Is the Assistants API really made to create efficient chatbots?

Has anyone created a chatbot with this? Because it is really VERY slow. Even for a simple message with a Assistant without any configuration, testing from the playground it can take up to 10s to reply. I’ve read in some forum posts that many people recommend using Completions and I think that’s what I’m going to go for. Or is there any way to improve the response time using Assistant API?

3 Likes

Hi, and welcome to the community!

The Assistants API has never been the fastest, but many prefer it for its ease of use in managing conversation history, file uploads, a knowledge base, and tools like the code interpreter.

That’s the main advantage of using the Assistants API—it enables quick and easy prototyping. If your use case isn’t time-sensitive, it may be a sufficiently good option.

On the other hand, using the Completions API requires you to build all the necessary functionality yourself. As you’ve already discovered, it typically has lower latency and offers more flexibility to optimize overall system performance.

I also want to mention that OpenAI is still actively developing the Assistants API. Personally, I recommend using the Completions API, but that’s just my opinion.

5 Likes

Vb has already answered your question.

The Assistants API is in beta and primarily designed for retrieval-augmented generation (RAG), which involves multiple steps like query optimisation, retrieving, reranking, and generating responses, also tools/functions use—leading to an average latency of 5-10 seconds.

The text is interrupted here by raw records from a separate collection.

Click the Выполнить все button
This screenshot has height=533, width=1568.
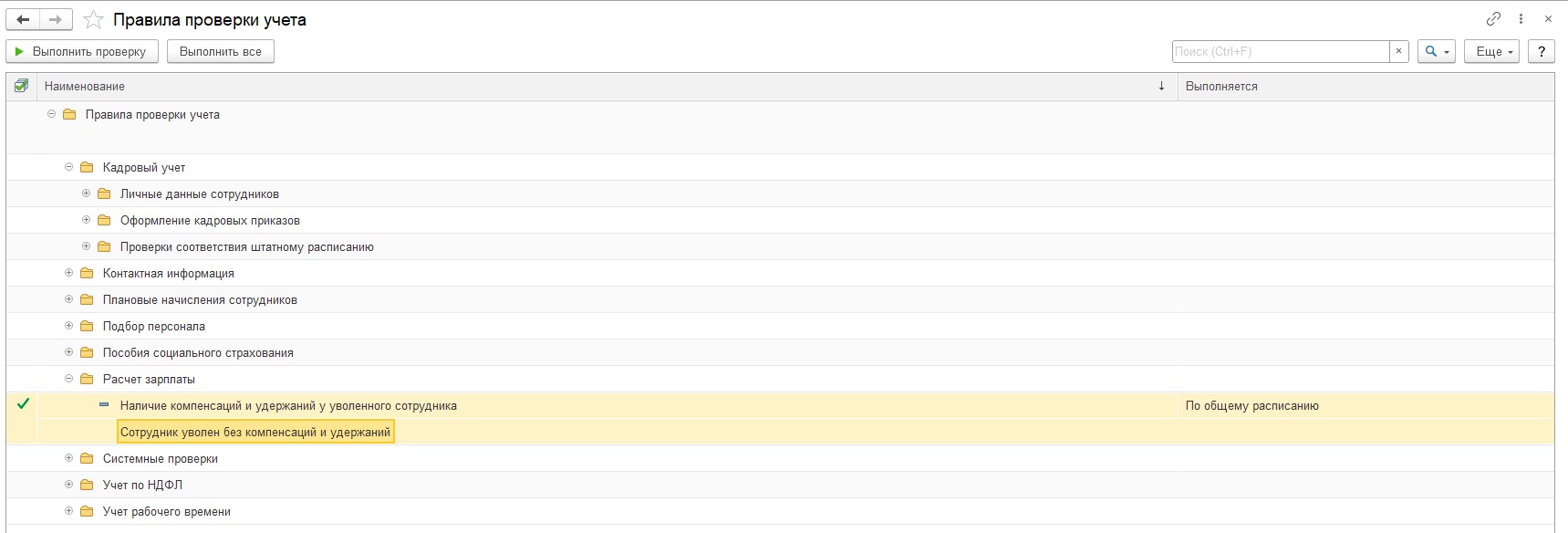click(x=221, y=51)
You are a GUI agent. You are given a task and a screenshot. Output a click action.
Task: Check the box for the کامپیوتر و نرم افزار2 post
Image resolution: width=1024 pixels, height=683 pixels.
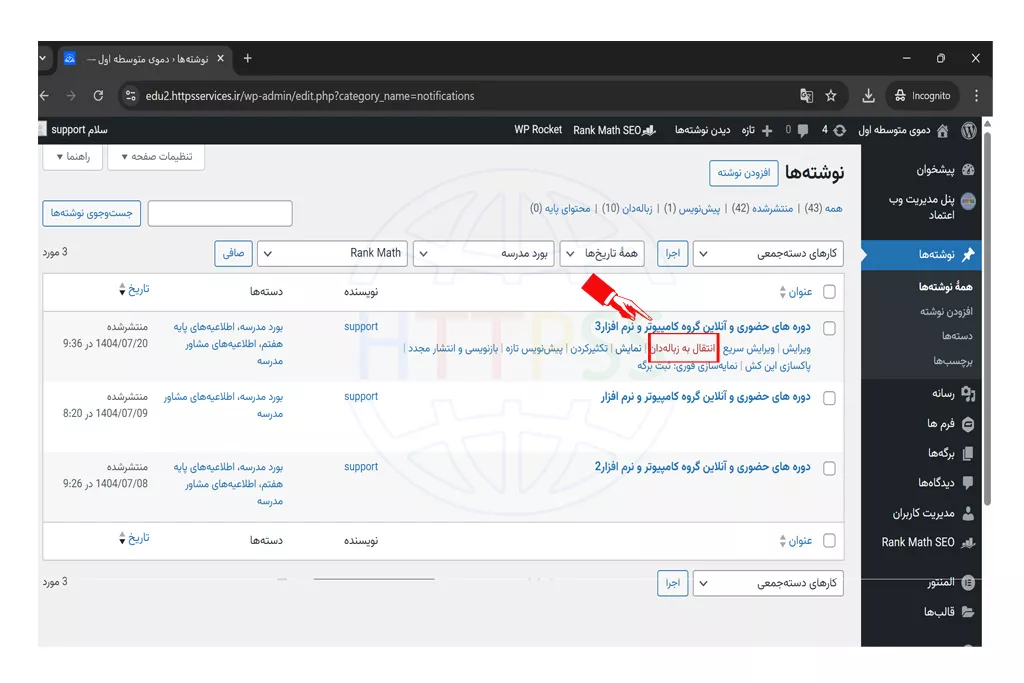click(829, 468)
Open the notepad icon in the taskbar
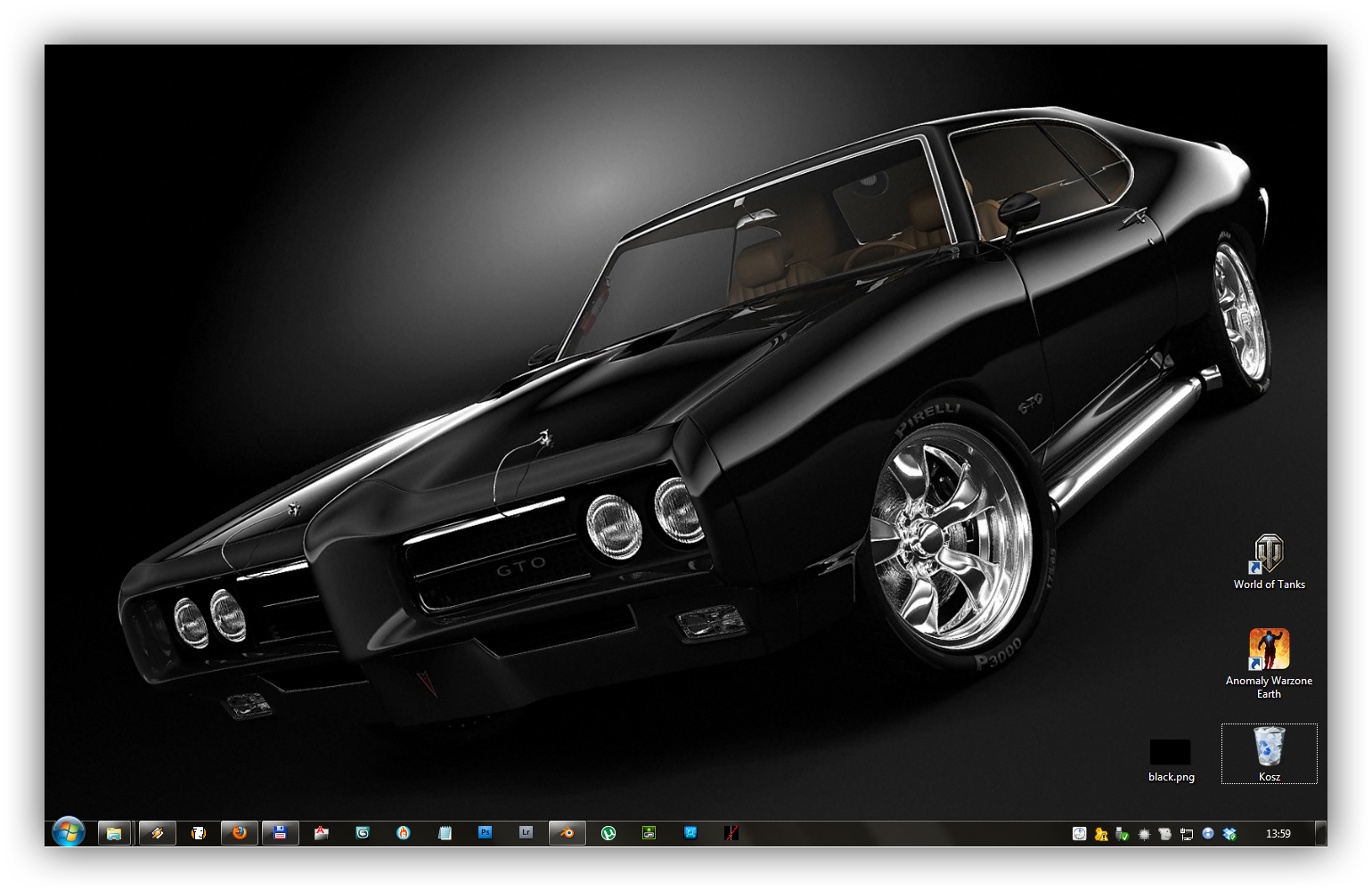1372x891 pixels. (445, 833)

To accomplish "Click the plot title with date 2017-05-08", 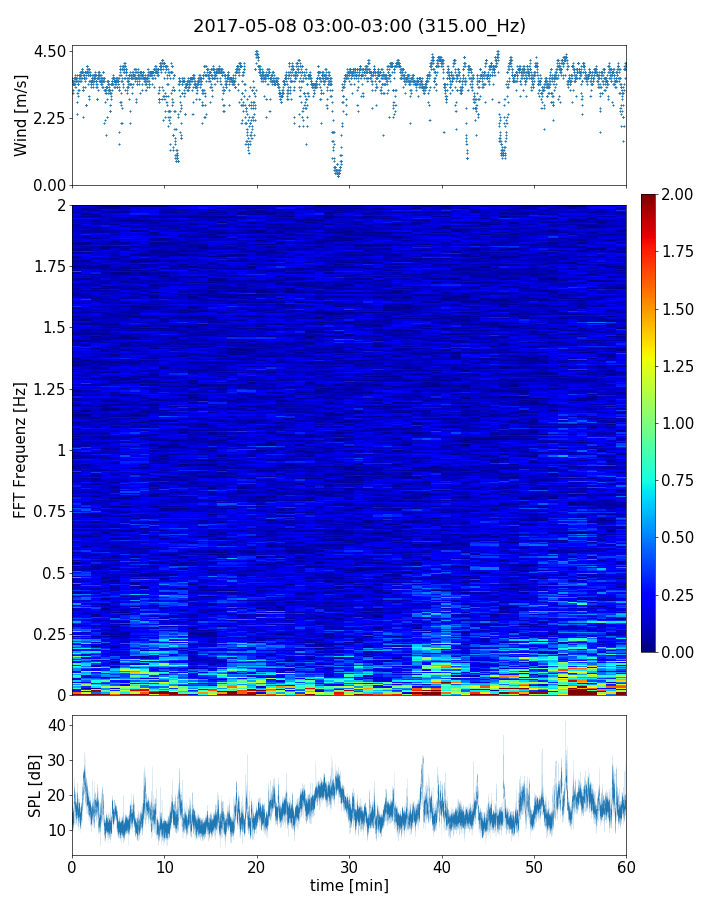I will tap(359, 26).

If speed is the priority, use a API instead of assistant with a fast model, limit nodes, enable streaming, keep the persona concise, and restrict output tokens.

However, the Assistants API simplifies performing RAG and tools/functions, making it useful for quick prototyping.

If your use case isn’t time-sensitive, it can still be a decent option.

1 Like

Agreed. I’m timing requests and it takes 2-4 seconds only to queue up the run. Unacceptable. At least streaming makes it nearly bearable but any chatbot using it crawls on until the user quits out of boredom.

This topic was automatically closed 2 days after the last reply. New replies are no longer allowed.